The patient continued to hemolyze briskly over the next several days, with a stable bilirubin level despite intensive phototherapy and excellent oral intake. She required a PRBC transfusion on day of life 5 for her continued hemolysis. The hemolysis stabilized after the transfusion, and both the total and direct bilrubin levels declined to 11 and 3, respectively. There was no significant rebound. She remained stable and was discharged home to complete an outpatient evaluation. She was discharged home with ADEK vitamins, ursodiol to help her excrete the direct bilirubin, and folate to help her replete her red blood cells. She had scheduled close follow up with her pediatrician and the pediatric hematologist. She was later diagnosed with pyruvate kinase deficiency.

Unusual Presentation of Kawasaki’s Disease
A 6-year old boy presented to an outside ED with a 5-day history of worsening neck pain, stiffness, throat pain and tactile temperatures. He also had a 2-day history of a pruritic rash that began around his knees and then spread to his lower extremities, groin, trunk and upper extremities. The patient was given acetaminophen as needed for his tactile temperatures at home. He was also applying caladryl lotion for his rash. A CT scan of the neck was obtained given his history of throat pain and difficulty with opening his mouth. A 1 x 5 cm retropharyngeal phlegmon was found on the CT scan and the patient was referred to the Pediatric Unit for further evaluation and management of his presumed retropharyngeal abscess.
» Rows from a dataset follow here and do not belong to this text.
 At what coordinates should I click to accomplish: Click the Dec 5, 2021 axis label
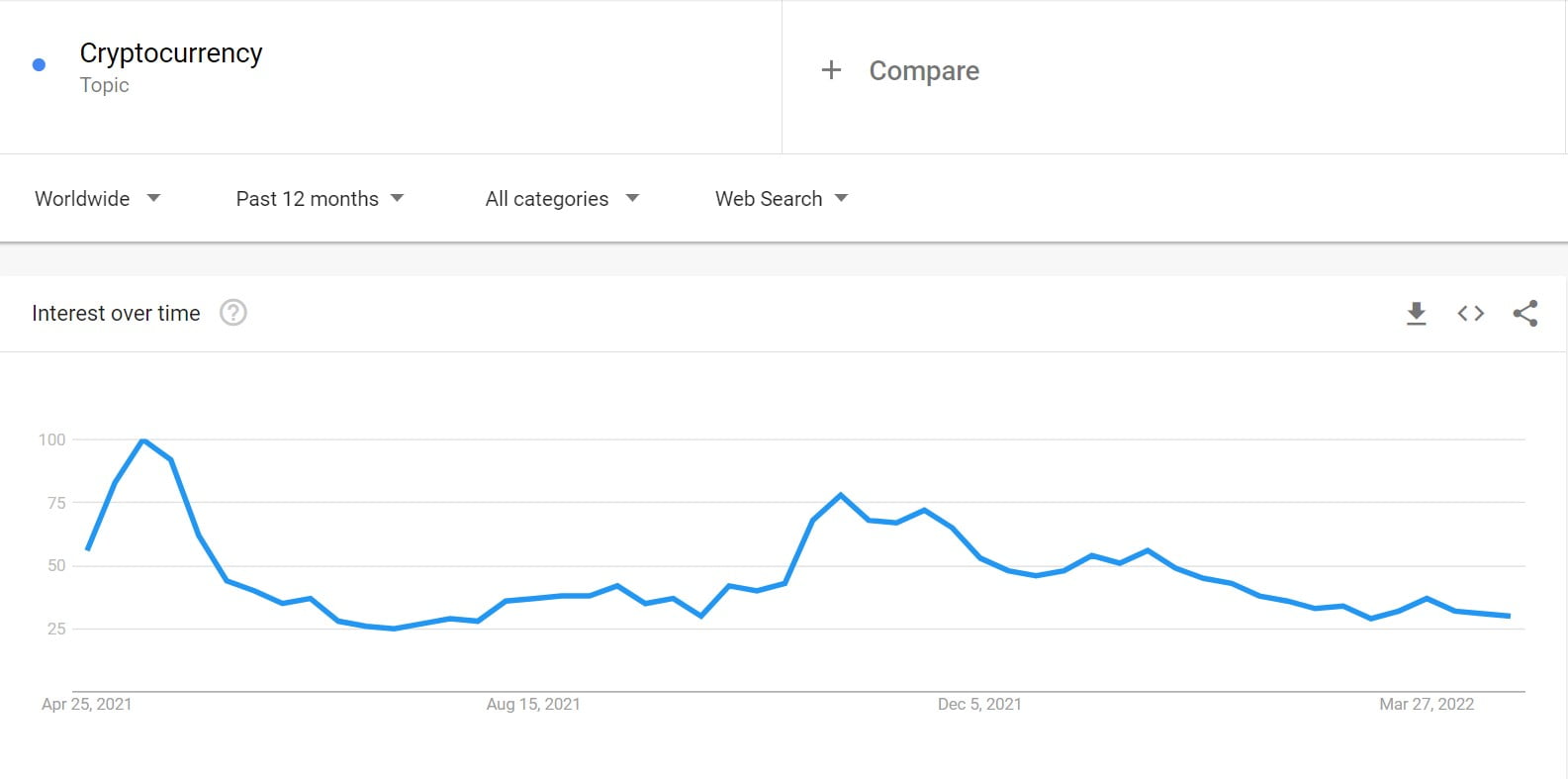click(x=979, y=704)
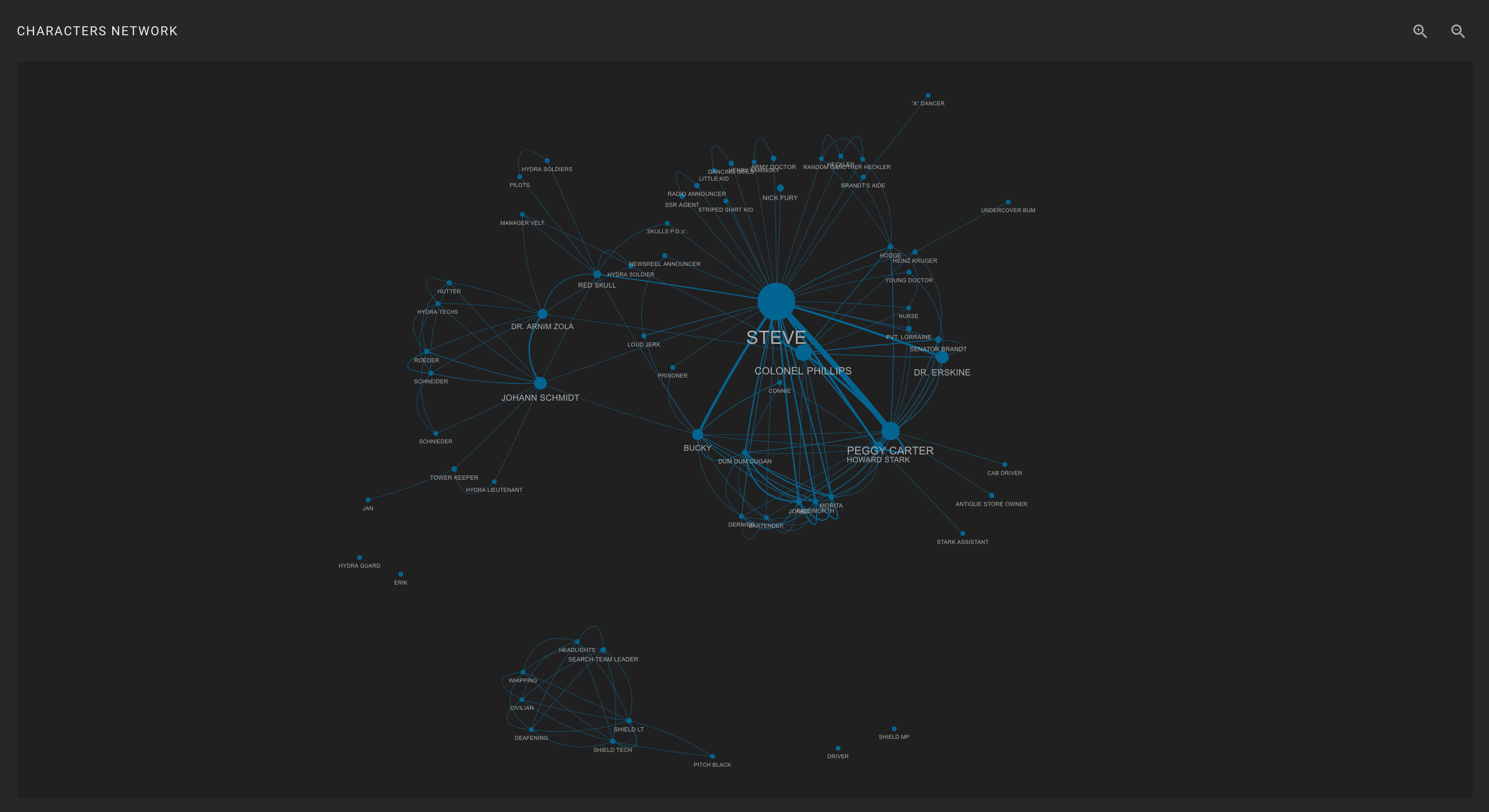The image size is (1489, 812).
Task: Select the large STEVE node circle
Action: 776,301
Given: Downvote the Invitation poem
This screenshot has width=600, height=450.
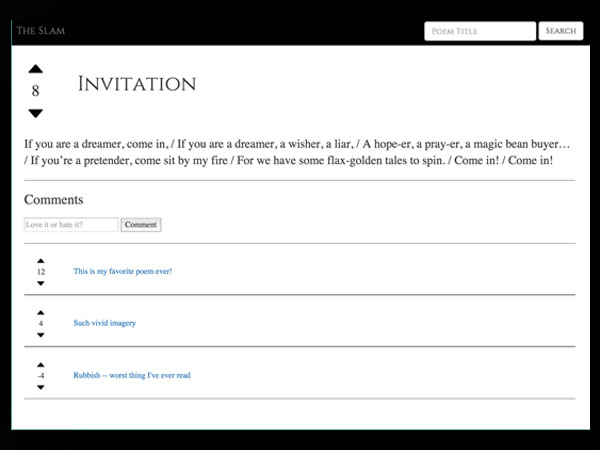Looking at the screenshot, I should [x=35, y=113].

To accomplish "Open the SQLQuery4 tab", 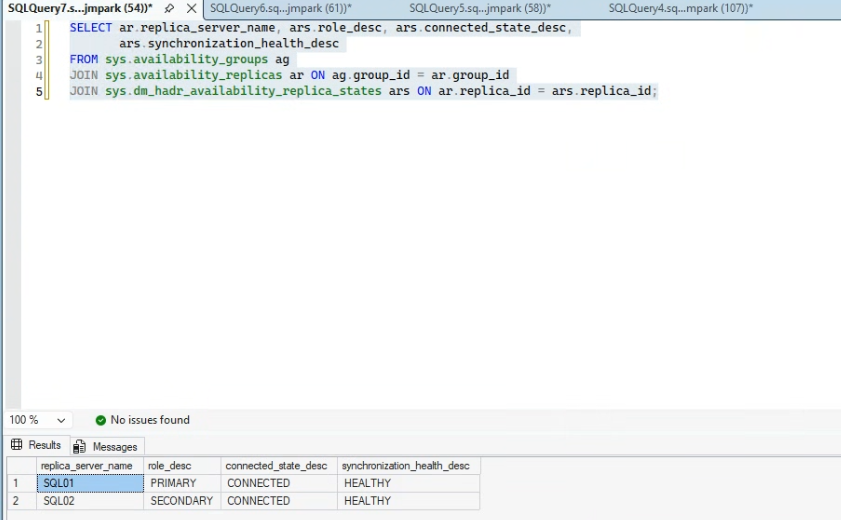I will pos(680,8).
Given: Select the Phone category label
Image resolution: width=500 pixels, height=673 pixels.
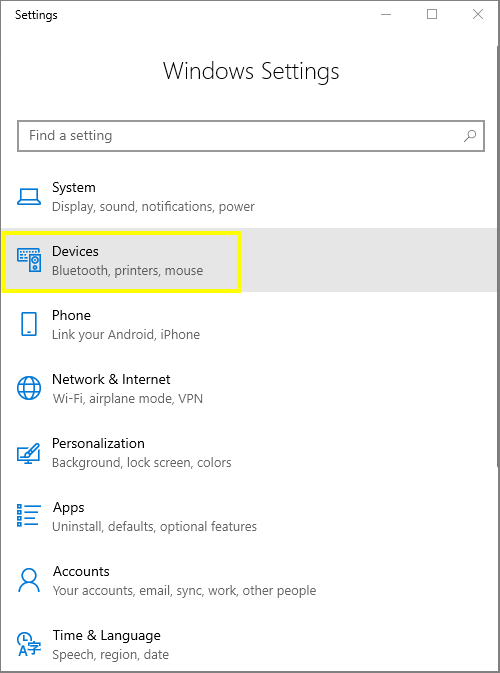Looking at the screenshot, I should pyautogui.click(x=71, y=315).
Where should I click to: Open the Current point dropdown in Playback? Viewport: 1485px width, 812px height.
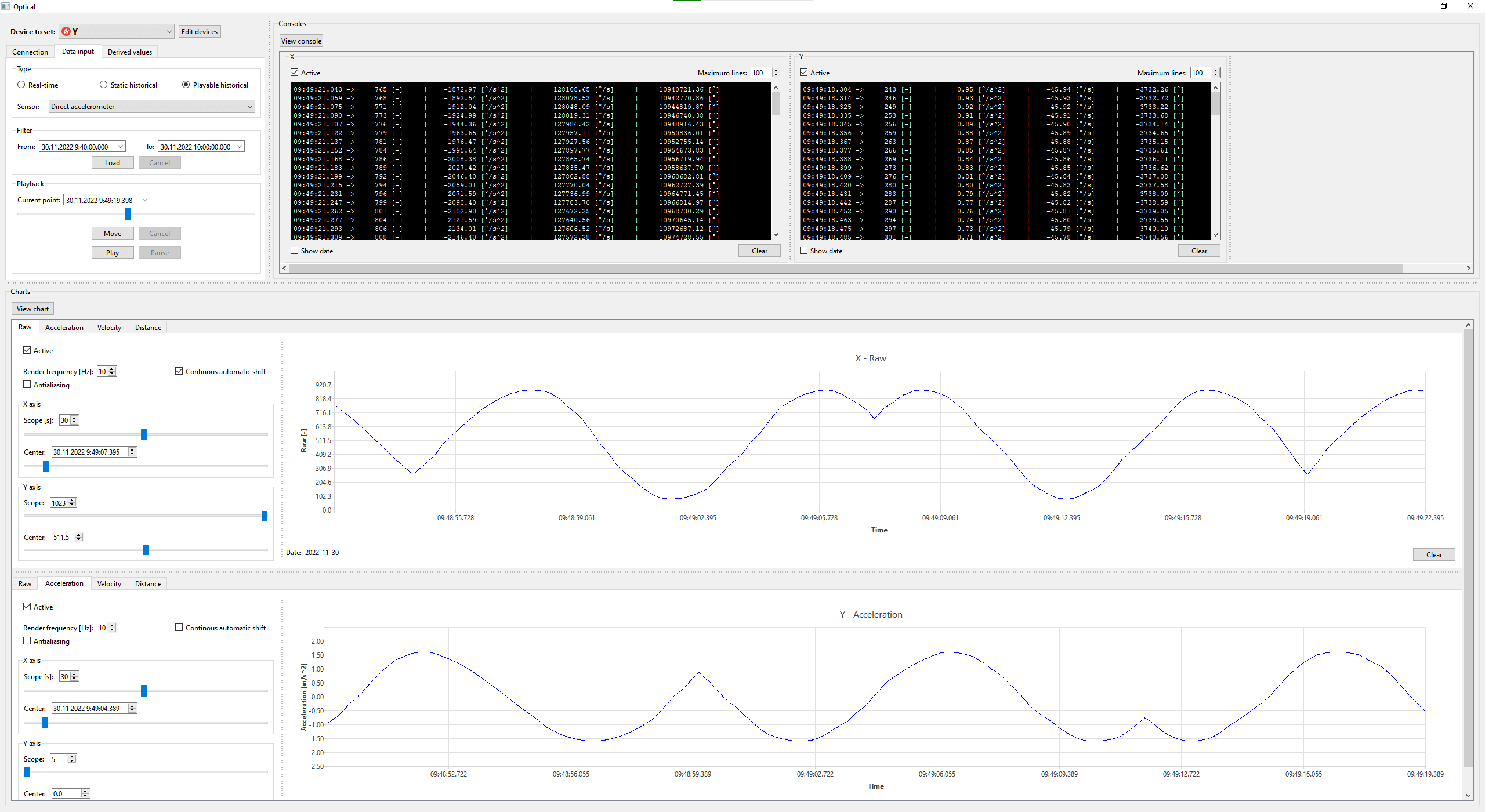(145, 200)
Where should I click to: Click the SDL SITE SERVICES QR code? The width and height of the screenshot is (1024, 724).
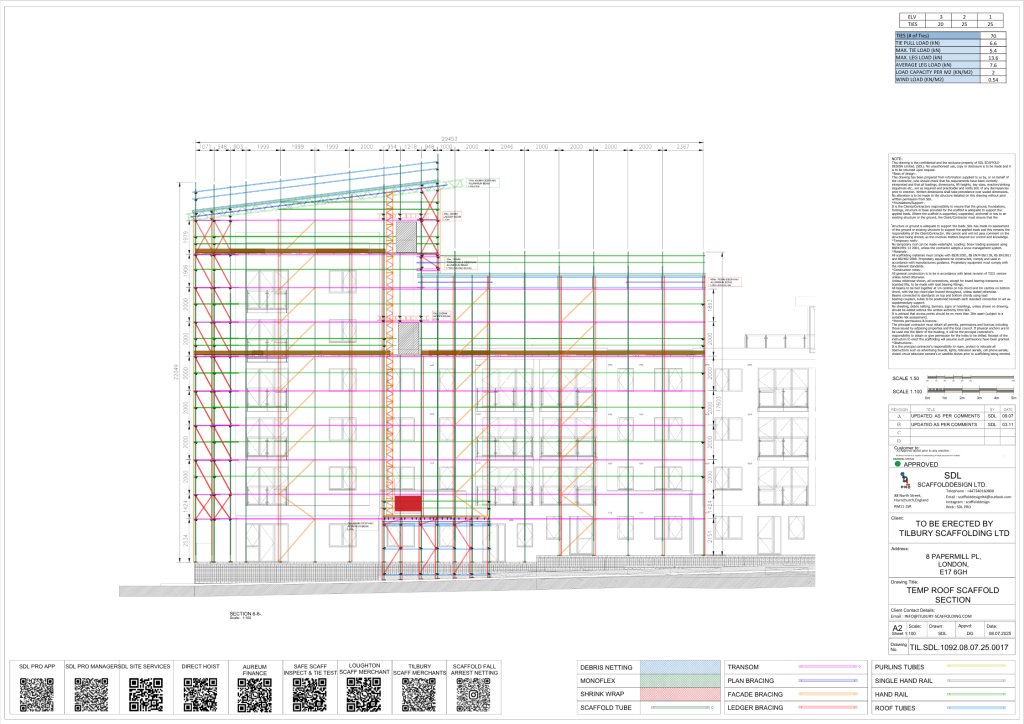(x=146, y=694)
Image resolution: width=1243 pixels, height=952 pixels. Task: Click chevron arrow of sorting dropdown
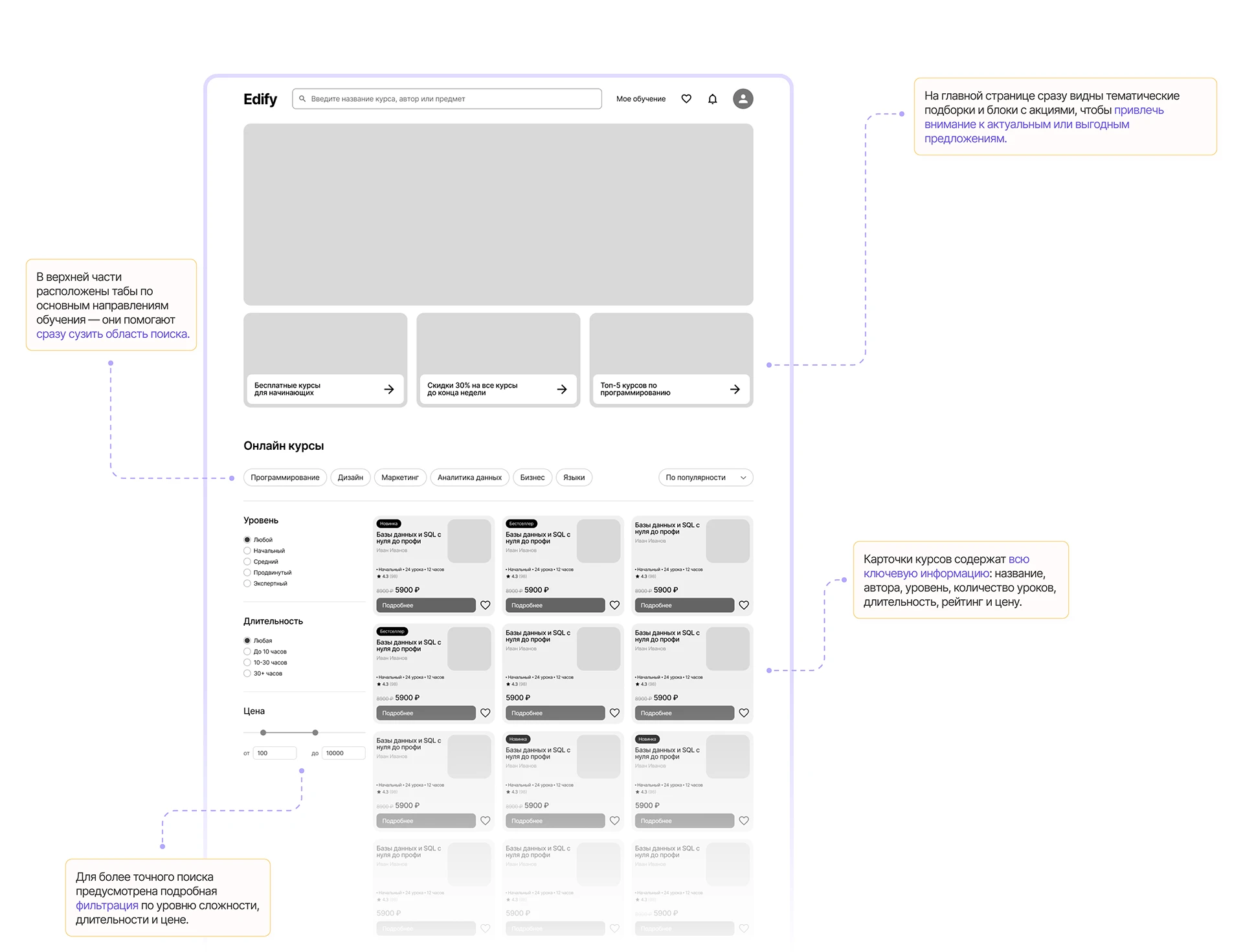pos(743,478)
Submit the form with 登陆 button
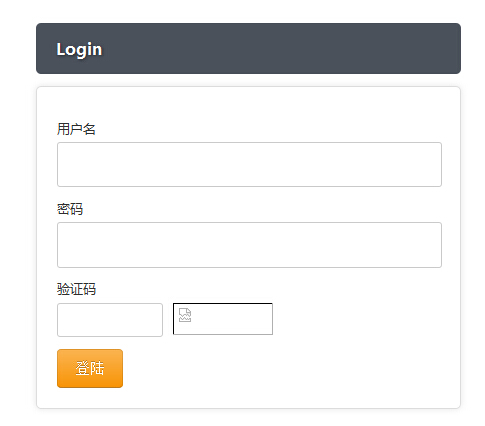This screenshot has height=426, width=485. (90, 368)
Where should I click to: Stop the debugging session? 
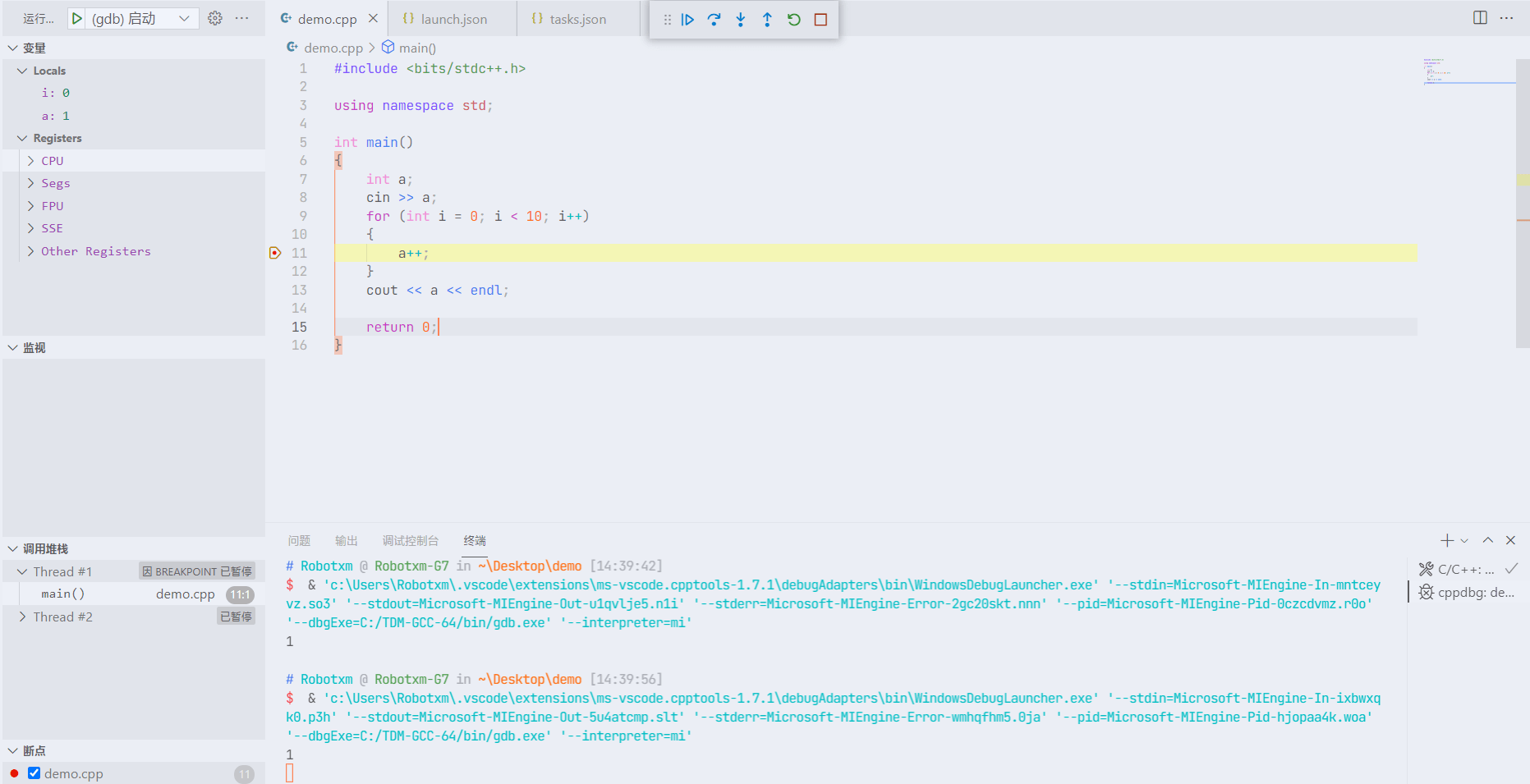[820, 20]
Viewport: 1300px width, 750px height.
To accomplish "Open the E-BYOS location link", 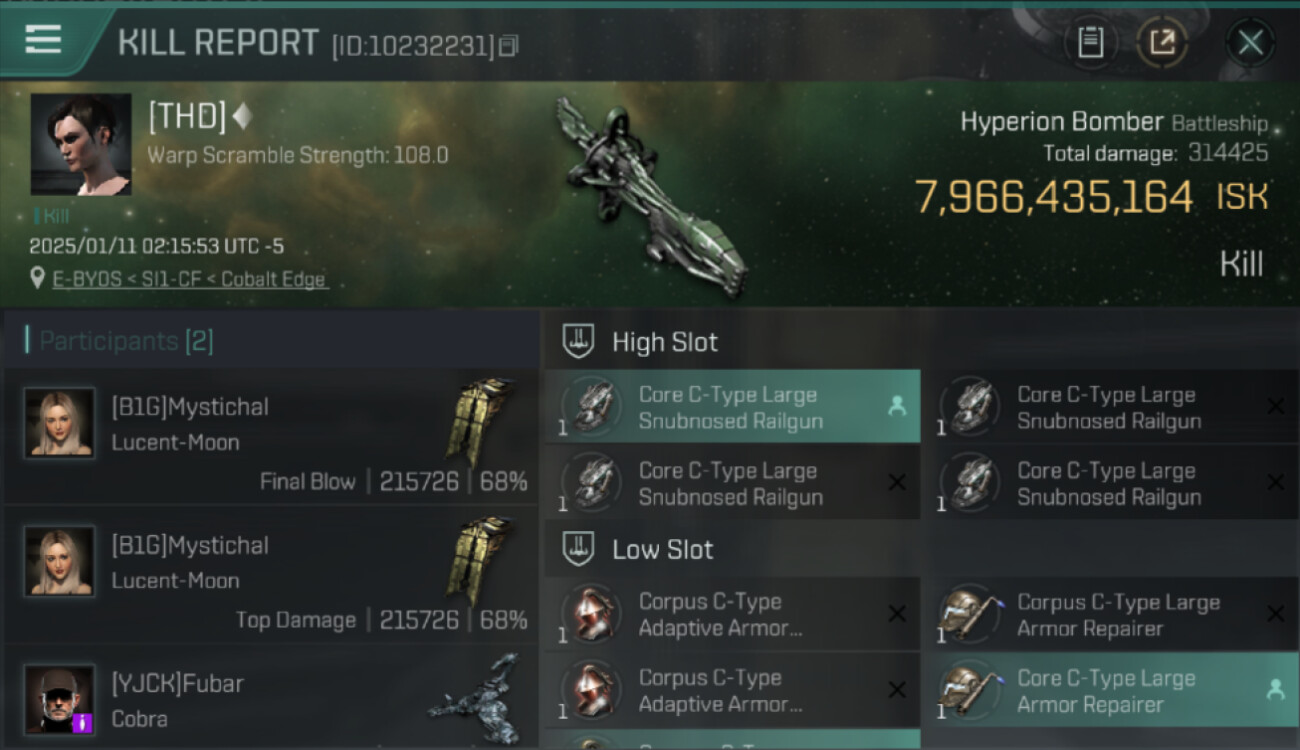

His admission examination was significant for a non-exudative, bilateral conjunctivitis, pronounced strawberry tongue, erythematous and fissured lips, unilateral cervical adenopathy. His findings were consistent with Kawasaki’s disease. The patient was initially treated with parenteral antibiotics for his retropharyngeal abscess but he remained febrile and did not clinically improve. Pediatric infectious disease was consulted and a literature search revealed several case reports of Kawasaki’s disease presenting with a retropharyngeal abscess. The antibiotics were discontinued on his second hospital day and the patient was treated with IVIG. The patient had an excellent response to the IVIG and did not have any coronary aneurysms on his echocardiogram. He was discharged home with close follow up with his primary physician and the cardiologist.